After a 12 year layoff, I've returned to cycling this year. And the Serotta classifieds have been calling like a siren. Within last two months, I've purchased two Serottas: an Ottrott Ti and Fierte Carbon. And I already have a Concours CX cross bike. I hadn't planned on the Fierte but I couldn't pass up the deal on a full carbon Fierte, which I think was only made for one or two years (2008). Years ago when I was younger and poorer, I lusted after a Serotta Legend titanium. I guess the lust never goes away.  

Here are are my new loves -- Ottrott, Fierte and Concours. The Ottrott is a really smooth ride, good amount of stiffness in the bb and rear, and weights 17.04 lbs with pedals. I wasn't sure if I should eliminate some of the spacers by using a 6-degree stem, instead of the -17 degree stem, but I think it looks better as is with the stem and top tube parallel to each other. Opinions? 

I took the Fierte on its maiden voyage today and the full carbon ride was really plush on some bad roads. I haven't owned a full carbon ride since I owned a Giant Cadex and surprised how much I liked the ride.

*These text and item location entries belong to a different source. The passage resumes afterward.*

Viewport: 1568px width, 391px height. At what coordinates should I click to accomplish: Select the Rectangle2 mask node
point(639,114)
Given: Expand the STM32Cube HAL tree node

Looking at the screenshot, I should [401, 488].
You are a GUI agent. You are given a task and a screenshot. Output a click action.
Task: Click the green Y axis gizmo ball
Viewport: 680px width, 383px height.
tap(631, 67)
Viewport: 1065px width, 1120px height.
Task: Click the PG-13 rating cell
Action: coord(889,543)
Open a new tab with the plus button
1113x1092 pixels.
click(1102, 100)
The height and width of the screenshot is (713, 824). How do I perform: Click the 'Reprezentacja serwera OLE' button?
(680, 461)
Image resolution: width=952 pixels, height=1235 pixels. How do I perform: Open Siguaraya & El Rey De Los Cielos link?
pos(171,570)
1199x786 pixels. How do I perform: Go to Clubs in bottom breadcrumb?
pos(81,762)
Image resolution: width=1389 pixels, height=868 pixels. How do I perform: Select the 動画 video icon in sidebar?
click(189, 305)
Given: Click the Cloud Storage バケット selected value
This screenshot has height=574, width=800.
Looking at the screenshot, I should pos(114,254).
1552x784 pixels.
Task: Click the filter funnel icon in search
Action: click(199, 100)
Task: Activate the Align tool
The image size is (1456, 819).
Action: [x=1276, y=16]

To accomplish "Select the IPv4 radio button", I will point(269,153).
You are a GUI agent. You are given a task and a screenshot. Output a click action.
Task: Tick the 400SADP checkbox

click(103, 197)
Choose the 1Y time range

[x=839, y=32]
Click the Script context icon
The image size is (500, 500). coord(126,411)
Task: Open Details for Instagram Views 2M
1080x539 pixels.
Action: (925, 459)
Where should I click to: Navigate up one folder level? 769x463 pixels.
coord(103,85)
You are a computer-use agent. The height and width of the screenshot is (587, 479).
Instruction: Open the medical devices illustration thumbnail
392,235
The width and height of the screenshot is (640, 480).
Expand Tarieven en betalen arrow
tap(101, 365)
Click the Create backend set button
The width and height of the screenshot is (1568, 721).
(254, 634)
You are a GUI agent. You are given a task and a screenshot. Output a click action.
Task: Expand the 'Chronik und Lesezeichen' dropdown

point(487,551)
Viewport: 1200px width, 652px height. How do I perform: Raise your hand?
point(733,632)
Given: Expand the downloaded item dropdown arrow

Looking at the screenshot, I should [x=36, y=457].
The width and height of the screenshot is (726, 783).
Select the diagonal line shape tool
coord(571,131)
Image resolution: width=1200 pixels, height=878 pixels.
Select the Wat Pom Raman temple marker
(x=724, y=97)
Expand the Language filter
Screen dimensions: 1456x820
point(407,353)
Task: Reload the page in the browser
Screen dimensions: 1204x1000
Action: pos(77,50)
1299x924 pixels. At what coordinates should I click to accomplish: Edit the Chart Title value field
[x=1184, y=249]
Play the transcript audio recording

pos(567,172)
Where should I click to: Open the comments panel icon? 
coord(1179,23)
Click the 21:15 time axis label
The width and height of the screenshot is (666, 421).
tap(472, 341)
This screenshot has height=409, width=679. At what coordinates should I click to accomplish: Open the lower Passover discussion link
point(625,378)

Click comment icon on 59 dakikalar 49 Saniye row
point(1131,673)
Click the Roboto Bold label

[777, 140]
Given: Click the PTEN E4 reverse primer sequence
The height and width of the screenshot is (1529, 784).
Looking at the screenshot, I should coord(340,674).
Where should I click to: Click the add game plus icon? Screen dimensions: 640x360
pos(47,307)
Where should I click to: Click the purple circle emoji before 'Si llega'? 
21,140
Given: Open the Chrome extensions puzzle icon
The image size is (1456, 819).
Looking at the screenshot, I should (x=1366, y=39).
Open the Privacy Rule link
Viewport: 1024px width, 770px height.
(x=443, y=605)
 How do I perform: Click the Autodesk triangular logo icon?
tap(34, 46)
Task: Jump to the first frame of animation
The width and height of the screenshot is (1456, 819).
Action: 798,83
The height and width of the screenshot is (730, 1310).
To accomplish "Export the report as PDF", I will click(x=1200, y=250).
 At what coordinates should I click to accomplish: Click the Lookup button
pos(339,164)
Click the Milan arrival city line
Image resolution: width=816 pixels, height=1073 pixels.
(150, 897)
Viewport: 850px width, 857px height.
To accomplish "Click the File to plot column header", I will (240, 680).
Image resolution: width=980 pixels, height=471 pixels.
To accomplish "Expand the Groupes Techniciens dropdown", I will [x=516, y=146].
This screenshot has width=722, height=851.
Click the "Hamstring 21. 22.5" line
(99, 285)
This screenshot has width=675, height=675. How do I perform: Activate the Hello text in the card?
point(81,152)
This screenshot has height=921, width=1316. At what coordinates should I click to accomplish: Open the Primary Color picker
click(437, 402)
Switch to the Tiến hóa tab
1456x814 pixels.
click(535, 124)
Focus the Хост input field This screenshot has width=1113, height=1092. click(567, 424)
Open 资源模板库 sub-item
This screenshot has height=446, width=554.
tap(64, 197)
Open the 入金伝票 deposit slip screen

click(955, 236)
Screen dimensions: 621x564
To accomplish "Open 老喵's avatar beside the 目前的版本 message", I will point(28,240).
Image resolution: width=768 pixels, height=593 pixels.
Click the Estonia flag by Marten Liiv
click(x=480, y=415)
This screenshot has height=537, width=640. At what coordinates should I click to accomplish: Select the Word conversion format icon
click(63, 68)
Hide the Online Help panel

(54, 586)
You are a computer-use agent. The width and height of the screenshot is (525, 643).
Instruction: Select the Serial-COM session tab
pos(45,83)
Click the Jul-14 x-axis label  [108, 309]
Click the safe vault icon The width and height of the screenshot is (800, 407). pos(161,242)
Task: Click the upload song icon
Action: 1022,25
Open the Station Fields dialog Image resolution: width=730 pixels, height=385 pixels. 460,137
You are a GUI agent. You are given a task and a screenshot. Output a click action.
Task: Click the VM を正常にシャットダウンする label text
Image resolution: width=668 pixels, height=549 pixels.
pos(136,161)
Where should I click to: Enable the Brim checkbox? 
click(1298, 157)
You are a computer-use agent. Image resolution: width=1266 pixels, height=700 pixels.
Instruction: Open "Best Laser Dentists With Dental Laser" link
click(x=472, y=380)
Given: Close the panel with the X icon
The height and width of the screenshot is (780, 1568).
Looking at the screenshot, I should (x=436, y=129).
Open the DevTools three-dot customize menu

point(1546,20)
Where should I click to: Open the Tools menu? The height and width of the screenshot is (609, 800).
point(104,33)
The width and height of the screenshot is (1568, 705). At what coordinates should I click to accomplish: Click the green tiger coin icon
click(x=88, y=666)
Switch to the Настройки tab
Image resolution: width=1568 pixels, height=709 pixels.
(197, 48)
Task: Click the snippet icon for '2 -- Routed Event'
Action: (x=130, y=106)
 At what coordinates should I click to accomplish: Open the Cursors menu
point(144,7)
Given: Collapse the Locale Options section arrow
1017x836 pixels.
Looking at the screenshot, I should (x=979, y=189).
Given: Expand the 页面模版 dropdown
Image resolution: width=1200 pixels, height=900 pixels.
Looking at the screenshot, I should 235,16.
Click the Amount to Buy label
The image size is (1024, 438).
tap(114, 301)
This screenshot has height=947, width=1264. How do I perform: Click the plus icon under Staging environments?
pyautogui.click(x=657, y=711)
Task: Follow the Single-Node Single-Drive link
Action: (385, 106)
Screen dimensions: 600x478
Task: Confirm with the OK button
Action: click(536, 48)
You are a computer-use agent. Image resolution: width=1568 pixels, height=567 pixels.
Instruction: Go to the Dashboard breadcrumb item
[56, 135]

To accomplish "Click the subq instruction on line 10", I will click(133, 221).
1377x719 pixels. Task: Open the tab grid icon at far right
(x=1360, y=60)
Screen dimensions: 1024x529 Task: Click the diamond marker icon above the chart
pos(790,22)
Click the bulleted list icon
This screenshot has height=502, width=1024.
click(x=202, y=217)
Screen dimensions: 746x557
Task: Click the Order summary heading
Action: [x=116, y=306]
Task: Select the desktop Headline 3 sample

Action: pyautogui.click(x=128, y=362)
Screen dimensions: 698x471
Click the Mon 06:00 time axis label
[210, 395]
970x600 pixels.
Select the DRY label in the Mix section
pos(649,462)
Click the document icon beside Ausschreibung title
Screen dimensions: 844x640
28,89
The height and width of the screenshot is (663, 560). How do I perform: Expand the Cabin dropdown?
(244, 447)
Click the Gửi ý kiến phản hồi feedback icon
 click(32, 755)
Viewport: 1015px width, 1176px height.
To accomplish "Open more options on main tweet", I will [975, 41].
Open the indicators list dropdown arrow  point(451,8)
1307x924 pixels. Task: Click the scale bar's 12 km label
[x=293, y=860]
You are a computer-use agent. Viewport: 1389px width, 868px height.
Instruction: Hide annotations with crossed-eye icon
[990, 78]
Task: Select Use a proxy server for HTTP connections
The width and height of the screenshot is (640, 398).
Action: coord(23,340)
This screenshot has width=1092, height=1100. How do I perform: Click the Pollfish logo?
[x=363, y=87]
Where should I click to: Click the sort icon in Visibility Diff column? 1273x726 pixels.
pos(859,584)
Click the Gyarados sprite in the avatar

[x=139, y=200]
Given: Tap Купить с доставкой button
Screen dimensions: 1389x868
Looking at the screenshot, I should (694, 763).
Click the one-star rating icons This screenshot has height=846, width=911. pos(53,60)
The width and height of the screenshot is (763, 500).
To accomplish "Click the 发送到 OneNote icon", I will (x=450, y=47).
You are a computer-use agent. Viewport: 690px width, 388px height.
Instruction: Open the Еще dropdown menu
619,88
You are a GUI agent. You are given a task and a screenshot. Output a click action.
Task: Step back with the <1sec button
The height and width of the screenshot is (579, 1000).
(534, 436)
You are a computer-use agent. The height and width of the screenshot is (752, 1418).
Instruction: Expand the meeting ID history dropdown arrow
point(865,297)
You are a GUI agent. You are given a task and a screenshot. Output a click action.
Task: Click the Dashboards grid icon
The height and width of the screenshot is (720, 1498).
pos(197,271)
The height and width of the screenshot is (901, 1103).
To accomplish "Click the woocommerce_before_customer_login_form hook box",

The Fierte really did dampen the small holes and patched up roads, and handled the long downhills with aplomb. I could flex the bike a bit more when I climbed while standing (I'm not a lightweight at 174 lbs either), but I guess that's the tradeoff for the comfort. The bike is the lightest that I've ever owned at 16.05 lbs (with pedals) and could shave another half a pound with lighter wheels like the HED Ardennes on the Ottrott (currently DT240s on DT R465 rims); plus I will cut the steerer once I've dialed in the fit. Hard to see in the pics but the frame is an all-nude carbon look, which looks pretty cool in the daylight.

The cross bike weighs about 19 lbs but it's built well with solid alloy components. I just got a new set of wheels (from Joe Young) to put on for offroad -- Velocity A23 rims and White Indust H4 hubs. I'm going to put some V-brakes on the front to remove the cable hangar, as I need to lower the handlebars and don't have much room left to do so (tall head tube).


----------



## HazemBata (May 20, 2004)

Nice stable of bikes ya got there. Welcome back to cycling.


----------